A man returns home to his English hometown seven years after he left on a 43,000-mile around the world bike tour that raised the equivalent of nearly $13,000 for charity.
As many as 10,000 people may have turned out in for this year’s Pedal on Parliament calling for safer streets for Scottish bike riders.
Caught on video: An Irish cyclist was nearly hit head-on by a speeding truck that crossed the center line.
An Irish government minister says he’s lucky to be alive after he was hit by a car while riding his bicycle with his wife.
The Danes do know how to combine bikes and beer.
A new Australian bikeway will be built like a limited access freeway, making it difficult for local residents to use it.
Caught on video too: An Aussie cyclist sticks the landing when he’s hit by a driver, flipping in the air and coming to rest sitting on the roof of the car.
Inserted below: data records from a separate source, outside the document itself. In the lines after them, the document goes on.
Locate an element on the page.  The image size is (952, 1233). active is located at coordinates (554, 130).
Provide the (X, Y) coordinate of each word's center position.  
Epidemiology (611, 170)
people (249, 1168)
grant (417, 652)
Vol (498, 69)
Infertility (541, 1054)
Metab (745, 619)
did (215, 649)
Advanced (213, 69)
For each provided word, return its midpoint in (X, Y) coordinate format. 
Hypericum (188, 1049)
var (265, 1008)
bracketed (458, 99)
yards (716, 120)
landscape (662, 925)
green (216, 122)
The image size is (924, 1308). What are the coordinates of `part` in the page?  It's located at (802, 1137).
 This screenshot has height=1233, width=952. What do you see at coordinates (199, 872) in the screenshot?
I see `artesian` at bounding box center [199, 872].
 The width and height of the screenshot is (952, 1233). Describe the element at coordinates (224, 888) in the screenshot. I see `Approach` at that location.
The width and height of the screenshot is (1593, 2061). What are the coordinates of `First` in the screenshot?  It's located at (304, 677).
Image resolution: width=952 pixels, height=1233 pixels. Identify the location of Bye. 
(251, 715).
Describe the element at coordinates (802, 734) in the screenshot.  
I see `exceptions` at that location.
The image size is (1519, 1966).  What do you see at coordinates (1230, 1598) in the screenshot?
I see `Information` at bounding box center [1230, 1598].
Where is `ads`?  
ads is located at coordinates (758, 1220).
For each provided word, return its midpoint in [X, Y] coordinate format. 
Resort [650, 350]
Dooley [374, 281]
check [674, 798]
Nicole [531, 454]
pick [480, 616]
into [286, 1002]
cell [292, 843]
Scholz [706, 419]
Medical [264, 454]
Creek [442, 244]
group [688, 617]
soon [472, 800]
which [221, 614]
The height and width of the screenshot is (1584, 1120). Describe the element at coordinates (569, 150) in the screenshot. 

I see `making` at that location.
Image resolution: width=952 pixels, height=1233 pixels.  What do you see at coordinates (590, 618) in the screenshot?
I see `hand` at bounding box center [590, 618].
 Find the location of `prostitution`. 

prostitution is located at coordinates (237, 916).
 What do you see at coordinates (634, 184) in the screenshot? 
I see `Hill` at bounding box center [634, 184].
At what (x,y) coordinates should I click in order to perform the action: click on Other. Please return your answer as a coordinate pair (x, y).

A local newspaper talks with the founder of Singapore’s only cycling instruction school, who says over half his students are adults.
Dockless bikeshare may still have a few kinks to work out, after a Chinese man was charged the equivalent of $60,000 for a 20-minute ride. And the founder of one of the bikeshare companies says yes, there’s a bikeshare bubble, but his company will survive.
Bicycling is growing in popularity in South Korea, where beautiful mountains and lakes are just a short ride from Seoul, and the roads have bike lanes.
Finally…
Your next bike could have an inflatable frame and fit in the trunk of a Ford. Probably not the best idea to push a baby carriage with a foldie.
And admit it. You’ve spent years perfecting your imitation of Charlie Chaplin hammering a sprint finish.